Treatment and medications
Treatment for PV aims to reduce your blood cells, control your symptoms and to prevent some other serious problems. The most common treatment are include as follows
Venesection
It is the procedure in which the amount of blood is removed from the bloodstream and reduces the number of blood cells from the blood. This procedure makes the blood to thinner and flow more easily. It is the first option for treating PV. Depend on your severity of condition; the amount of blood is drawn from the body.
Low dose aspirin
Your doctor may prescribe low dose aspirin to prevent the risk of blood clots (thrombosis); it works by preventing the platelets from sticking together to form blood clots all over the body. Aspirin can irritate your stomach lining which may result in pain or discomforts causing, such as nausea, loss of appetite and heart burns. This can be avoided by taking the aspirin with food or milk. Coated aspirin will reduce the discomfort and stomach upset, though it dissolves directly in the intestine. Avoid other drugs while taking aspirin, unless you are advised to do so by your doctor.
Medications to reduce blood cells
People with polycythaemia vera who are not helped by venesection, medications can help to treat polycythaemia. Medications used to treat such as hydroxyurea (Droxia, Hydrea) to control production of blood cells from bone marrow.

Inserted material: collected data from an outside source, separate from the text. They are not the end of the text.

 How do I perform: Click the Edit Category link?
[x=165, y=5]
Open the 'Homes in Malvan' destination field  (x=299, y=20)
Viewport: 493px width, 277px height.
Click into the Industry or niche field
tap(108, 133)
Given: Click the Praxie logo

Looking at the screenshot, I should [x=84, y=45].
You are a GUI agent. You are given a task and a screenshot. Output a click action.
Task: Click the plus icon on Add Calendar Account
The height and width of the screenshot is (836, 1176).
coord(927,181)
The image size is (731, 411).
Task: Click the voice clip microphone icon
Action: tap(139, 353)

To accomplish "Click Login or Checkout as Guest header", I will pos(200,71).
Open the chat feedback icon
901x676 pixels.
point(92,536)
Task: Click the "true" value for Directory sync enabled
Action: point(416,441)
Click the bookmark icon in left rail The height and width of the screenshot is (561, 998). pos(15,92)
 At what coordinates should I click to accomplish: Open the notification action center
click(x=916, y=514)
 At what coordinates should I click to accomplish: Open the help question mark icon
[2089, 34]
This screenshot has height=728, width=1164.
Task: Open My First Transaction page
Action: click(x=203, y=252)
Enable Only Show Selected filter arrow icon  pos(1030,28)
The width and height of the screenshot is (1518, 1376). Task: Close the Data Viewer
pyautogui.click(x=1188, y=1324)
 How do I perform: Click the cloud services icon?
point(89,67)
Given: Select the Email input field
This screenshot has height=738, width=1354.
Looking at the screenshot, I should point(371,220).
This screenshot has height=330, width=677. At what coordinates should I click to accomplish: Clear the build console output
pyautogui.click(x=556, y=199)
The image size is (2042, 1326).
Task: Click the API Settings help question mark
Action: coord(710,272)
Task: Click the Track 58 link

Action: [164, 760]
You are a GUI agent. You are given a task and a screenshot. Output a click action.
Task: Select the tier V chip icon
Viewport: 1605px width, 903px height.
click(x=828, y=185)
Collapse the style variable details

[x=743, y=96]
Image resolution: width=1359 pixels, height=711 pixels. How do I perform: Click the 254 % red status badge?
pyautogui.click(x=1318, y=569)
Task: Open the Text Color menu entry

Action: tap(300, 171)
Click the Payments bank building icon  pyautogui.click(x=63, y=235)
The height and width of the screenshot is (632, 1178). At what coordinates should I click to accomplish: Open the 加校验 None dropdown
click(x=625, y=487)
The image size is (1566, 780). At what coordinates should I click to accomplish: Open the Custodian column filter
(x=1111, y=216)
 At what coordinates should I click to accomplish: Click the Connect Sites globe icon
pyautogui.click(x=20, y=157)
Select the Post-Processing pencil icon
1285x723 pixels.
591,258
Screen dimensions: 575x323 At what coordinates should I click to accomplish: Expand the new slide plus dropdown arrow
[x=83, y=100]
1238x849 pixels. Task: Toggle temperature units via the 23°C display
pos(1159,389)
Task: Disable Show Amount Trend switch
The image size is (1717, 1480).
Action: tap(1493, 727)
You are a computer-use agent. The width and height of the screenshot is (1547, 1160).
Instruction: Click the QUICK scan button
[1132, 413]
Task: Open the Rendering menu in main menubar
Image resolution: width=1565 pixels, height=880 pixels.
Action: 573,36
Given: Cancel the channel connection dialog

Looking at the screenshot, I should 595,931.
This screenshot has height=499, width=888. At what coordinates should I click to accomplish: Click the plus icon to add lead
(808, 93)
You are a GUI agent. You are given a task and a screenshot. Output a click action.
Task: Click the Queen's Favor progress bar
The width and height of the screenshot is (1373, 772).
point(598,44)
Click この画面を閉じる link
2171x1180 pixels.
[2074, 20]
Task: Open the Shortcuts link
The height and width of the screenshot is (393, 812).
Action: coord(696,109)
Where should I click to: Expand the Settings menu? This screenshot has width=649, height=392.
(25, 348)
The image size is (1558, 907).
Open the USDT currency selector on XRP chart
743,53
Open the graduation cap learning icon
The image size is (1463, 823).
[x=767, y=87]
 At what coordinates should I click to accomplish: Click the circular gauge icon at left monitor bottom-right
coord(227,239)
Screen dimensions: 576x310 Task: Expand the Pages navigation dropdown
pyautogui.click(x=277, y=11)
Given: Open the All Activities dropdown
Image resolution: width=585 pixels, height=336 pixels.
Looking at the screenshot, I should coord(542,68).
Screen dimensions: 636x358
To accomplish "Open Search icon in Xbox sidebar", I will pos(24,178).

Interferon alpha is used for lower the blood cell production. People who are not cured by hydroxyurea, interferon can be used to treat polycythaemia vera.
Medications to destroy cancer cells
People who are not respond or who can’t take hydroxyurea. Ruxolitinib (Jakafi) can be used to treat polycythaemia vera. It helps the immune system to destroy cancer cells and improve some symptoms of polycythaemia vera.
Therapy to reduce itching
If you feel itching, your doctor may prescribe medications such as antihistamines, or recommend ultraviolet light treatment to get rid of your discomfort.
Prevention of Polycythemia Vera
There is no way to prevent polycythaemia vera. But you can reduce discomforts by doing treatments.